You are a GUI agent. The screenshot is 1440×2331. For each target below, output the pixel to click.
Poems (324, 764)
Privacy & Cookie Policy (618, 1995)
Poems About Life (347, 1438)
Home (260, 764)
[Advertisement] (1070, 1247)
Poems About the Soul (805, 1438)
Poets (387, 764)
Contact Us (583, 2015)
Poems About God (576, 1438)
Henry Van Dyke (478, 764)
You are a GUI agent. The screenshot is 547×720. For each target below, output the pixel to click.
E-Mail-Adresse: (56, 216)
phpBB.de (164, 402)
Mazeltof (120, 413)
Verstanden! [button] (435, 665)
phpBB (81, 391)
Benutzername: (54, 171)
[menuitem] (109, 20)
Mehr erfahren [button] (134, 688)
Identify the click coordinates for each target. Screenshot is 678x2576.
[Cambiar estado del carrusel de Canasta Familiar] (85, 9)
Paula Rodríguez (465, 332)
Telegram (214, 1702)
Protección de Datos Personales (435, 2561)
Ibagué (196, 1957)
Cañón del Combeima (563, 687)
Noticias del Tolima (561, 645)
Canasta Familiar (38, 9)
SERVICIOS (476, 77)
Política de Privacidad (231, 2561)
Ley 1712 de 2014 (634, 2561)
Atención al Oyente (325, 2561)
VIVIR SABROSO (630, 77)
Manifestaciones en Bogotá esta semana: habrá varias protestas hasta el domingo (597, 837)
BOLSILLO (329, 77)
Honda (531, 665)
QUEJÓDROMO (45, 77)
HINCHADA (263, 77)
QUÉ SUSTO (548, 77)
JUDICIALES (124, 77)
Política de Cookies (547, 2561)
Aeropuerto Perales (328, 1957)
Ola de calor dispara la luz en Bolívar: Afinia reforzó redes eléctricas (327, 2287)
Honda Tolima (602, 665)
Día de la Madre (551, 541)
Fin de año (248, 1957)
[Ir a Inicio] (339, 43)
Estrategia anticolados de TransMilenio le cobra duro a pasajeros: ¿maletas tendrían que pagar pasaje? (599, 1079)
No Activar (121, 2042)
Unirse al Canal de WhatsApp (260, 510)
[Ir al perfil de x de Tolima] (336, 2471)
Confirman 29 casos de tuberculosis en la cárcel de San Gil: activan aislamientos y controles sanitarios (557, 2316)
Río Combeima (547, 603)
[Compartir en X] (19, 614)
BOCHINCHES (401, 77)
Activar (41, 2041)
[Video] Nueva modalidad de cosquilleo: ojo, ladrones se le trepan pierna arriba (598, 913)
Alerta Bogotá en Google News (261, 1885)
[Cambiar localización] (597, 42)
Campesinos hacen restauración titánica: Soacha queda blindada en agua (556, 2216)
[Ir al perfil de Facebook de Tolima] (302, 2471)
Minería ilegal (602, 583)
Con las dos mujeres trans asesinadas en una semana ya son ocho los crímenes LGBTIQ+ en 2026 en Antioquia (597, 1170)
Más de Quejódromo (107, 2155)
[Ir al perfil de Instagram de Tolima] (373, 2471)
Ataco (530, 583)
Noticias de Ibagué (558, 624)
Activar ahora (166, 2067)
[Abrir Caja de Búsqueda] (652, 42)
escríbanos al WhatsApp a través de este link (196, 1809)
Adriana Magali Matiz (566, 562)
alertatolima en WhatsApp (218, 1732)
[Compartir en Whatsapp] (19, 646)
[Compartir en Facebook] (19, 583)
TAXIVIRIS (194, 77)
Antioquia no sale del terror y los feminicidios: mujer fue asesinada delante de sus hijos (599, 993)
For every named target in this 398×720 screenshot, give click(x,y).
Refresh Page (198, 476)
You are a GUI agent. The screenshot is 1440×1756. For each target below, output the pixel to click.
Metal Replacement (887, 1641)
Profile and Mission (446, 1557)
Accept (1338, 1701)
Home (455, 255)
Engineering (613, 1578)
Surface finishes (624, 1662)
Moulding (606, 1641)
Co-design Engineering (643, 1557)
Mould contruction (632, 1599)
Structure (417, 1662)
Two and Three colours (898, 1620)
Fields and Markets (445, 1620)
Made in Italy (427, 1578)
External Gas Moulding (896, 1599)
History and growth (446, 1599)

Task objective →
Return the full listing above word for word, every line in its original order.

Output for this task →
You are a GUI agent. The screenshot is 1440×2331. For each target below, output the pixel to click.
Poems (324, 764)
Privacy & Cookie Policy (618, 1995)
Poems About Life (347, 1438)
Home (260, 764)
[Advertisement] (1070, 1247)
Poems About the Soul (805, 1438)
Poets (387, 764)
Contact Us (583, 2015)
Poems About God (576, 1438)
Henry Van Dyke (478, 764)
You are a GUI agent. The screenshot is 547×720. For each target below, output the pixel to click.
E-Mail-Adresse: (56, 216)
phpBB.de (164, 402)
Mazeltof (120, 413)
Verstanden! [button] (435, 665)
phpBB (81, 391)
Benutzername: (54, 171)
[menuitem] (109, 20)
Mehr erfahren [button] (134, 688)
Identify the click coordinates for each target. Screenshot is 678x2576.
[Cambiar estado del carrusel de Canasta Familiar] (85, 9)
Paula Rodríguez (465, 332)
Telegram (214, 1702)
Protección de Datos Personales (435, 2561)
Ibagué (196, 1957)
Cañón del Combeima (563, 687)
Noticias del Tolima (561, 645)
Canasta Familiar (38, 9)
SERVICIOS (476, 77)
Política de Privacidad (231, 2561)
Ley 1712 de 2014 (634, 2561)
Atención al Oyente (325, 2561)
VIVIR SABROSO (630, 77)
Manifestaciones en Bogotá esta semana: habrá varias protestas hasta el domingo (597, 837)
BOLSILLO (329, 77)
Honda (531, 665)
QUEJÓDROMO (45, 77)
HINCHADA (263, 77)
QUÉ SUSTO (548, 77)
JUDICIALES (124, 77)
Política de Cookies (547, 2561)
Aeropuerto Perales (328, 1957)
Ola de calor dispara la luz en Bolívar: Afinia reforzó redes eléctricas (327, 2287)
Honda Tolima (602, 665)
Día de la Madre (551, 541)
Fin de año (248, 1957)
[Ir a Inicio] (339, 43)
Estrategia anticolados de TransMilenio le cobra duro a pasajeros: ¿maletas tendrían que pagar pasaje? (599, 1079)
No Activar (121, 2042)
Unirse al Canal de WhatsApp (260, 510)
[Ir al perfil de x de Tolima] (336, 2471)
Confirman 29 casos de tuberculosis en la cárcel de San Gil: activan aislamientos y controles sanitarios (557, 2316)
Río Combeima (547, 603)
[Compartir en X] (19, 614)
BOCHINCHES (401, 77)
Activar (41, 2041)
[Video] Nueva modalidad de cosquilleo: ojo, ladrones se le trepan pierna arriba (598, 913)
Alerta Bogotá en Google News (261, 1885)
[Cambiar localización] (597, 42)
Campesinos hacen restauración titánica: Soacha queda blindada en agua (556, 2216)
[Ir al perfil de Facebook de Tolima] (302, 2471)
Minería ilegal (602, 583)
Con las dos mujeres trans asesinadas en una semana ya son ocho los crímenes LGBTIQ+ en 2026 en Antioquia (597, 1170)
Más de Quejódromo (107, 2155)
[Ir al perfil de Instagram de Tolima] (373, 2471)
Ataco (530, 583)
Noticias de Ibagué (558, 624)
Activar ahora (166, 2067)
[Abrir Caja de Búsqueda] (652, 42)
escríbanos al WhatsApp a través de este link (196, 1809)
Adriana Magali Matiz (566, 562)
alertatolima en WhatsApp (218, 1732)
[Compartir en Whatsapp] (19, 646)
[Compartir en Facebook] (19, 583)
TAXIVIRIS (194, 77)
Antioquia no sale del terror y los feminicidios: mujer fue asesinada delante de sus hijos (599, 993)
For every named target in this 398×720 screenshot, give click(x,y).
Refresh Page (198, 476)
You are a GUI agent. The screenshot is 1440×1756. For each target below, output the pixel to click.
Metal Replacement (887, 1641)
Profile and Mission (446, 1557)
Accept (1338, 1701)
Home (455, 255)
Engineering (613, 1578)
Surface finishes (624, 1662)
Moulding (606, 1641)
Co-design Engineering (643, 1557)
Mould contruction (632, 1599)
Structure (417, 1662)
Two and Three colours (898, 1620)
Fields and Markets (445, 1620)
Made in Italy (427, 1578)
External Gas Moulding (896, 1599)
History and growth (446, 1599)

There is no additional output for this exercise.